Was Fachkräfte davon haben
- Beteiligung wird real. § 36 SGB VIII verlangt Mitwirkung; viele Eltern können sie ohne Unterstützung faktisch nicht ausüben.
- Weniger Eskalation. Ein sachlich vorbereitetes Anliegen ist leichter zu bearbeiten als ein emotional aufgeladener Vorwurf.
- Verlässliche Nachbereitung. Vereinbartes wird auf Seiten der Familie festgehalten und erinnert.
- Rechtsrahmen als gemeinsame Sprache. Ich argumentiere entlang der Normen, nicht entlang von Stimmungen.
- Frühzeitige Weiterleitung. Wo anwaltliche Hilfe nötig ist, sage ich das früh — statt Verfahren mit untauglichen Mitteln zu belasten.
Meine Grenzen Ihnen gegenüber
- Keine Weisungs- oder Kontrollbefugnis gegenüber der Behörde
- Keine Dienstaufsichtsbeschwerden als Standardinstrument
- Keine Bewertung einzelner Fachkräfte gegenüber Dritten
- Keine Weitergabe von Akteninhalten an Presse oder Netzwerke
- Keine Rechtsdienstleistung über die Nebenleistung nach § 5 RDG hinaus
- Keine Zusagen im Namen der Familie ohne deren ausdrückliche Zustimmung
Zum Verhältnis zu § 9a SGB VIII
Mit dem Kinder- und Jugendstärkungsgesetz wurde die Einrichtung von Ombudsstellen in der Kinder- und Jugendhilfe in § 9a SGB VIII verankert. Ich bin eine freie Ombudsperson und damit nicht die nach dieser Vorschrift vom Land geförderte Stelle. Fachlich orientiere ich mich an denselben Prinzipien: Unabhängigkeit von den Trägern der Leistung, Parteilichkeit für die Verwirklichung von Rechten, Vertraulichkeit und Niedrigschwelligkeit. Eine Verwechslung schließe ich in der Kommunikation ausdrücklich aus.
Häufige Fragen
Können wir einen Beistand zurückweisen?
Nur unter den Voraussetzungen des § 13 Abs. 5 bis 7 SGB X. Absatz 5 betrifft Personen, die geschäftsmäßig fremde Rechtsangelegenheiten besorgen, ohne dazu befugt zu sein; Absatz 6 erlaubt die Zurückweisung vom Vortrag, wenn jemand zum sachgemäßen Vortrag nicht fähig ist. Die Zurückweisung ist mitzuteilen und wirkt sich auf die Verfahrenshandlungen aus. Meine Tätigkeit ist so angelegt, dass diese Fälle nicht eintreten: Ich besorge keine fremden Rechtsangelegenheiten geschäftsmäßig, sondern unterstütze die anwesende Person bei der Wahrnehmung ihrer eigenen Rechte.

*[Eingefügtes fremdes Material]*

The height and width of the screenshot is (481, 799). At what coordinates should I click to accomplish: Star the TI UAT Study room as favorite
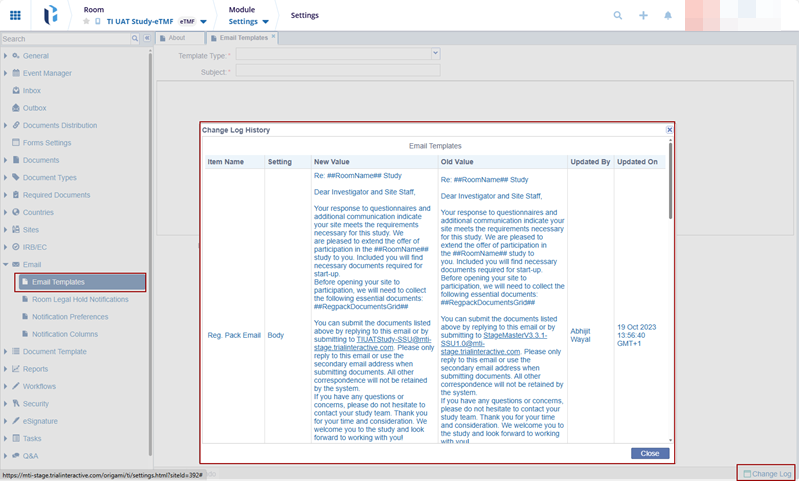(x=87, y=21)
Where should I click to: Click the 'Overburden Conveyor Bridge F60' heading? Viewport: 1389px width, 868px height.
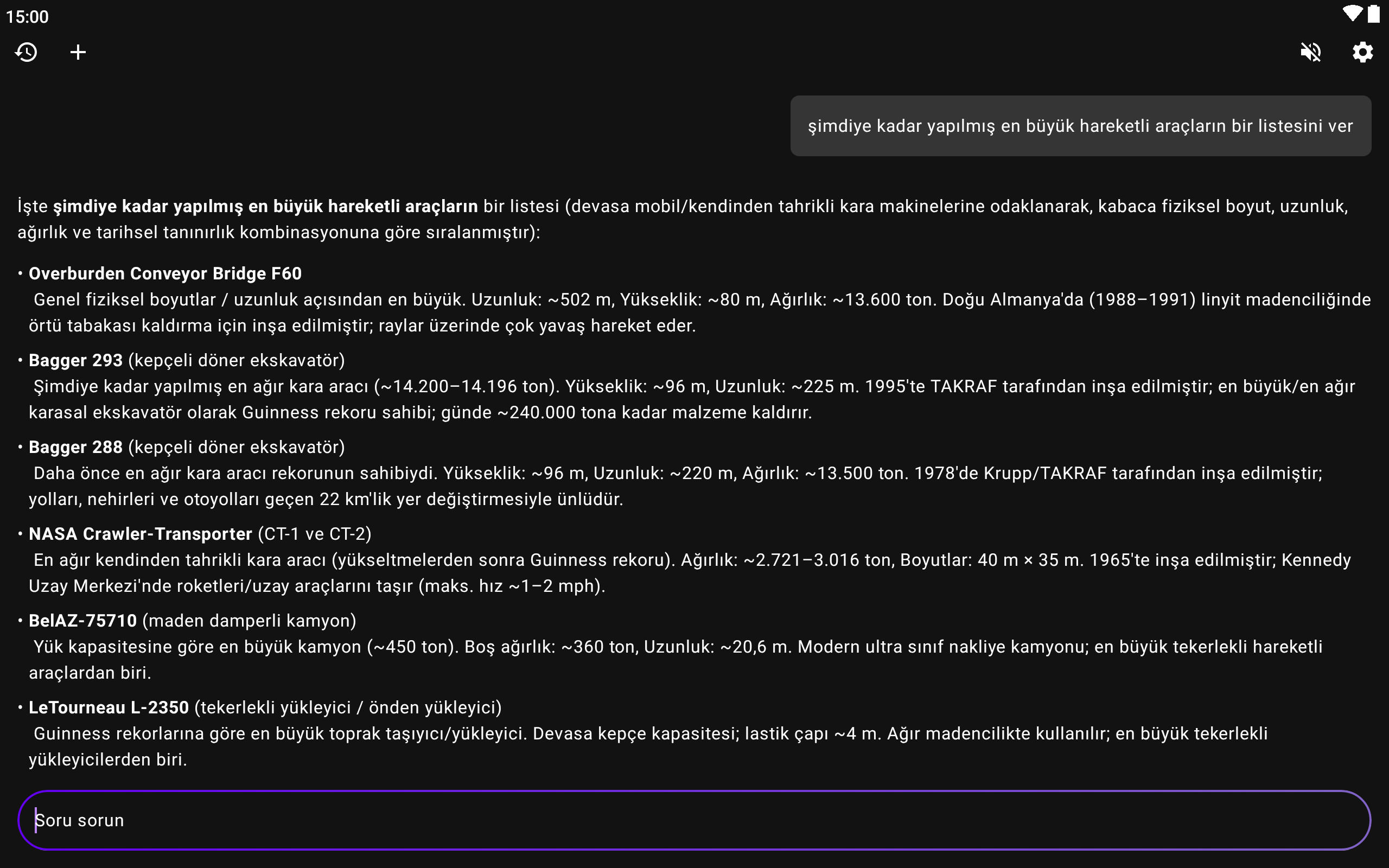[165, 273]
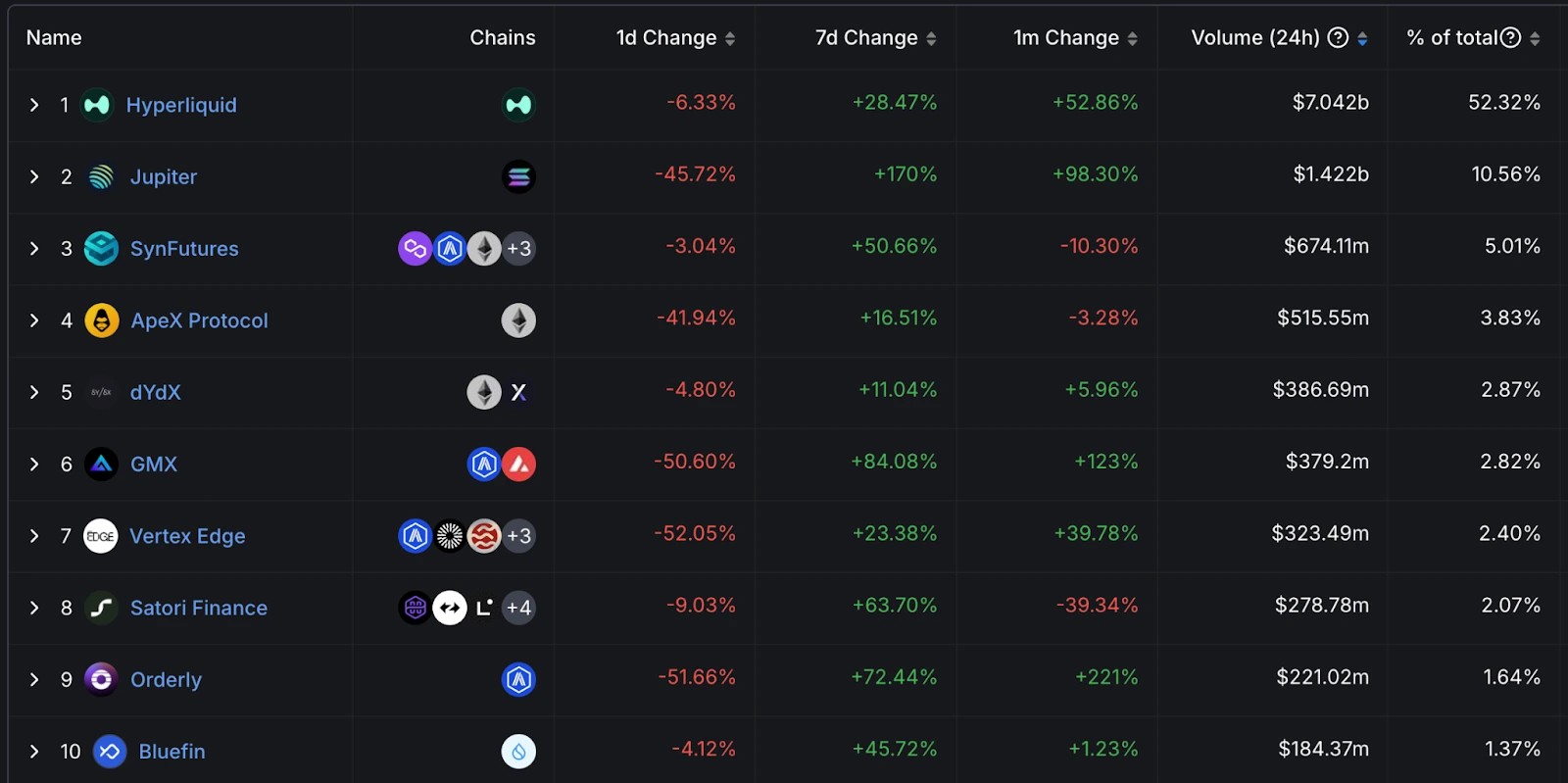
Task: Sort by 7d Change column arrows
Action: [x=931, y=38]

Ist Ombudschaft nicht automatisch parteiisch gegen das Jugendamt?
Parteilich ja, gegen die Behörde nein. Ombudschaft ist parteilich für die Verwirklichung von Rechten der Betroffenen. Wenn eine Entscheidung fachlich und rechtlich tragfähig ist, sage ich das der Familie genauso deutlich wie umgekehrt. Ein erheblicher Teil meiner Arbeit besteht darin, unrealistische Erwartungen an Behörden zu korrigieren.
Wie gehen Sie mit Akteninhalten um?
Vertraulich und datensparsam. Unterlagen werden nur verarbeitet, soweit sie für die Begleitung erforderlich sind, verschlüsselt gespeichert und nach Abschluss gelöscht. In Fortbildungen, Fachtexten und Vorträgen erscheinen keine Klarnamen, keine echten Aktenzeichen und keine Institutionszuordnungen realer Familien; es wird ausschließlich mit Platzhaltern gearbeitet.

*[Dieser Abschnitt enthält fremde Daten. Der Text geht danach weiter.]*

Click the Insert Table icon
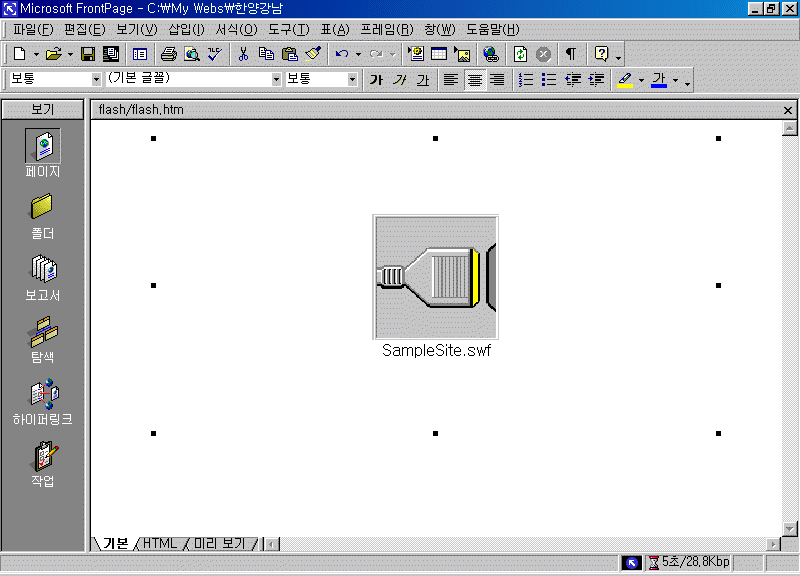 coord(439,54)
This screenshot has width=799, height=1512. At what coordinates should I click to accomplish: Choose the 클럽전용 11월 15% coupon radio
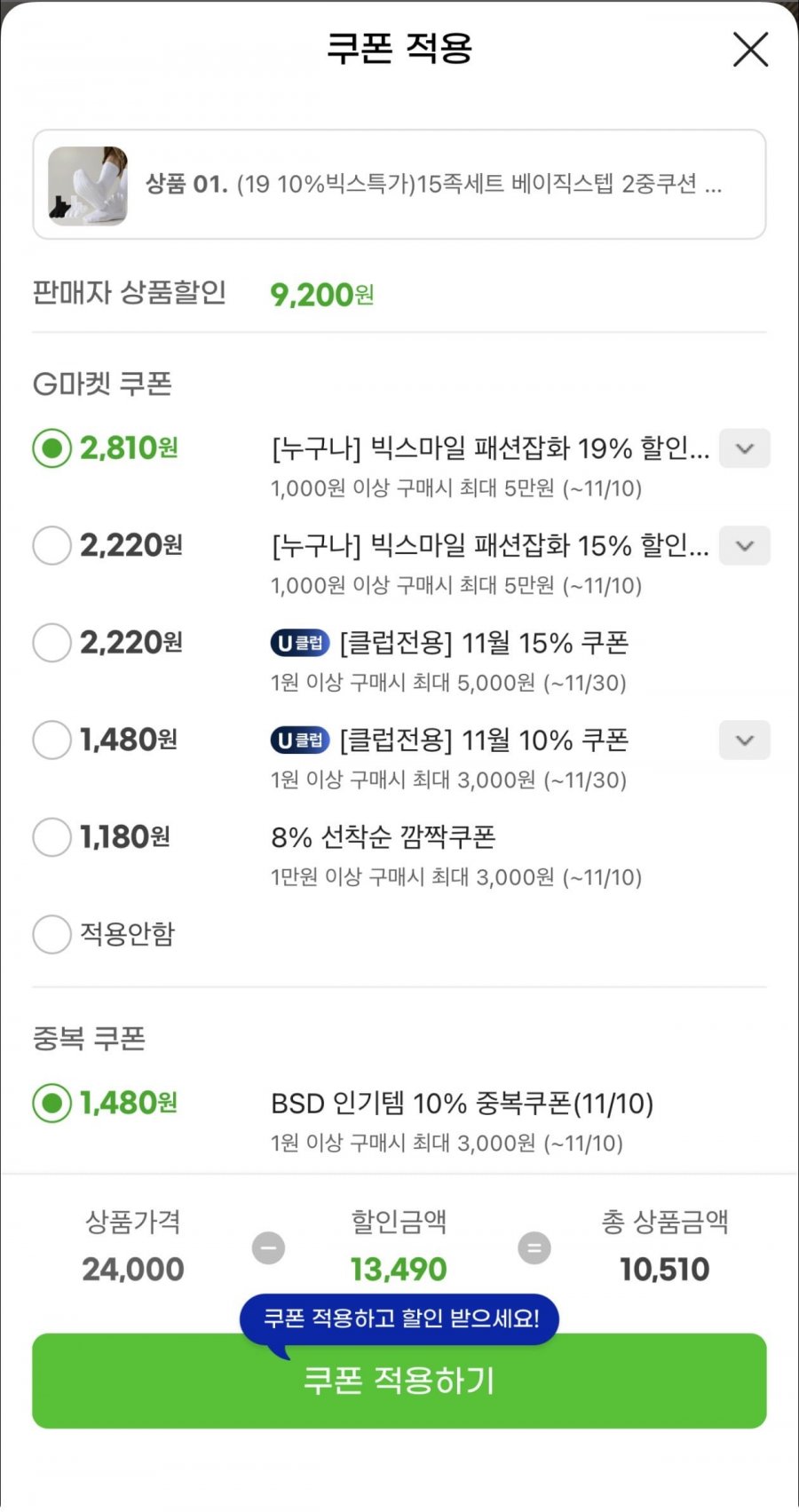click(51, 642)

Dürfen Eltern Gesprächsnotizen anfertigen, wenn Sie dabei sind?
Ja, handschriftliche oder digitale Mitschriften stehen jeder beteiligten Person frei. Heimliche Tonaufnahmen sind demgegenüber nach § 201 StGB strafbar und kommen für mich nicht in Betracht. Ich weise Familien darauf ausdrücklich hin und arbeite ausschließlich mit offenen Gedächtnisprotokollen.

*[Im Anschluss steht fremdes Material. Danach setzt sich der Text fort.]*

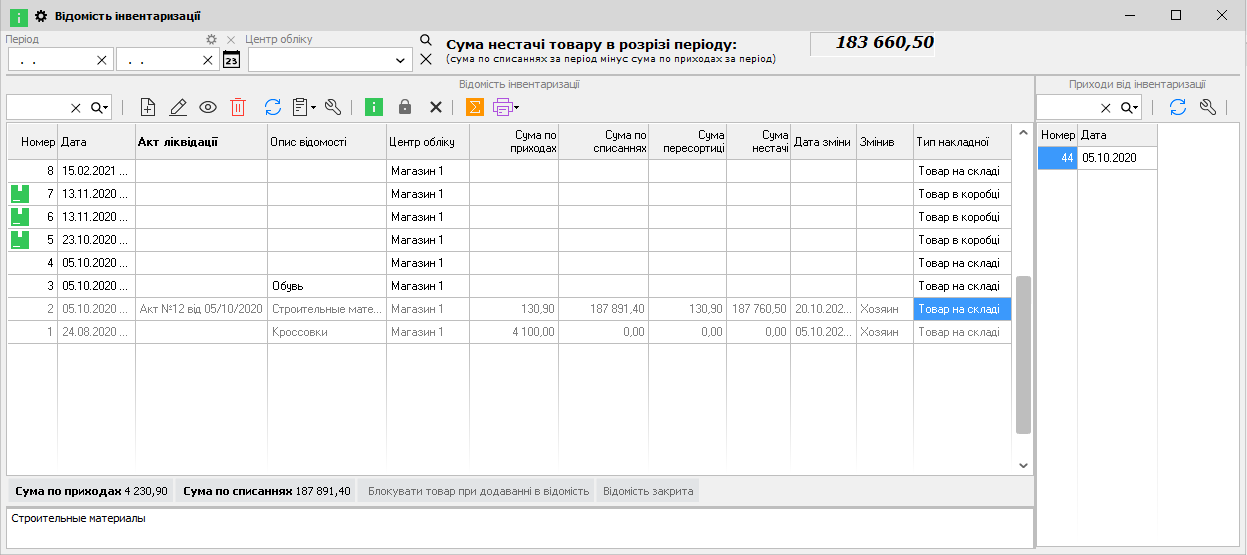
Task: Click the pencil edit icon
Action: 178,107
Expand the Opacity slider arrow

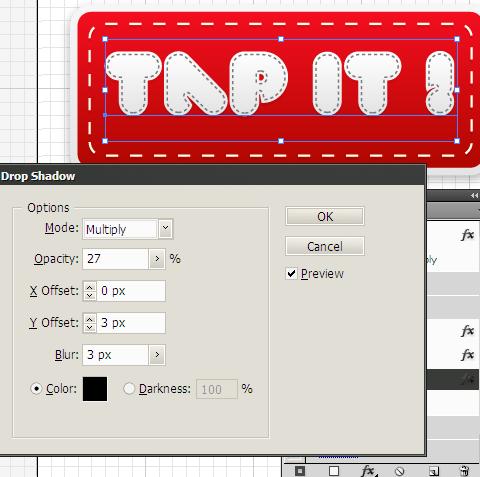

Was passiert, wenn wir Ihre Teilnahme ablehnen?
Ich diskutiere das nicht an der Tür. Die begleitete Person entscheidet dann, ob sie das Gespräch allein führt, verschiebt oder die Rechtslage anwaltlich prüfen lässt. Meine Vorbereitungs- und Nachbereitungsarbeit außerhalb Ihrer Räume bleibt davon unberührt.
Kooperieren Sie auch mit freien Trägern?
Ja. Konflikte entstehen ebenso häufig in der Leistungserbringung wie in der Leistungsgewährung. Auch dort gilt: geordnetes Anliegen, klare Zielvereinbarung, Nachhalten. Für Träger biete ich darüber hinaus Inhouse-Formate zu Beteiligungsrechten und Beschwerdeverfahren nach § 45 Abs. 2 Satz 2 Nr. 4 SGB VIII an.